The Cynefin Practitioner
CYNAsks which kind of situation each chapter points at — Clear, Complicated, Complex, Chaotic — and reads wu wei as governing the Complex.
The opening pair is a decision under deep uncertainty, and the chapter is honest about it in a way I wish more frameworks were. “Bold in daring, you are killed; bold in not-daring, you live” — then immediately: “What heaven dislikes — who knows the reason?” That second line is the whole tell. We have a heuristic (restraint tends to survive), and we have a frank admission that the rule does not always hold and the causes won’t show until afterward.
That’s the Complex domain — where cause and effect only cohere in hindsight, so you can’t deduce the right move in advance, you can only probe carefully and read what comes back. What strikes me is “even the sage treats it as hard.” The expert does not get a shortcut here. In a genuinely complex situation, mastery looks like staying in the difficulty — not resolving the ambiguity prematurely into a confident rule. The cardinal error in my trade is treating a Complex call as if it were merely Complicated: as if more analysis would tell you which courage saves you. The text refuses that.

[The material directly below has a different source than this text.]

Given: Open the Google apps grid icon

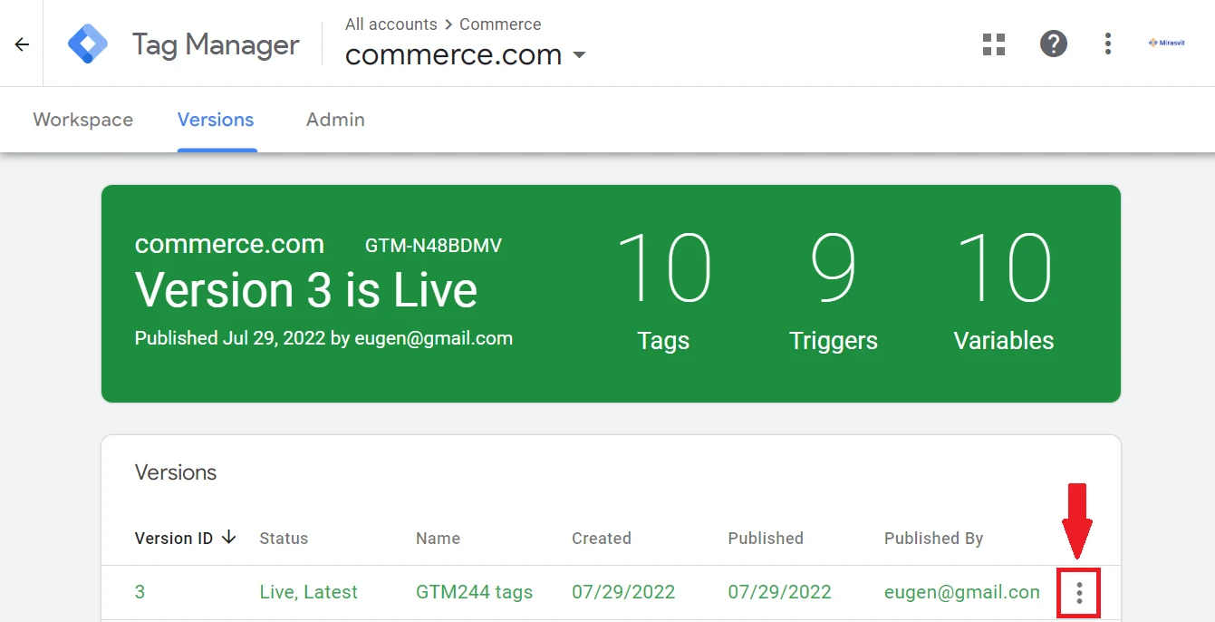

Then the Way of heaven: “does not contend, yet wins well… does not summon, yet things come of themselves.” That’s the patient operator who shapes conditions and lets outcomes arrive, rather than forcing them. What it changes for me is the posture I bring to a high-stakes, low-clarity room: hold the call as hard, keep my interventions small and reversible, and trust a wide net over a fast grab.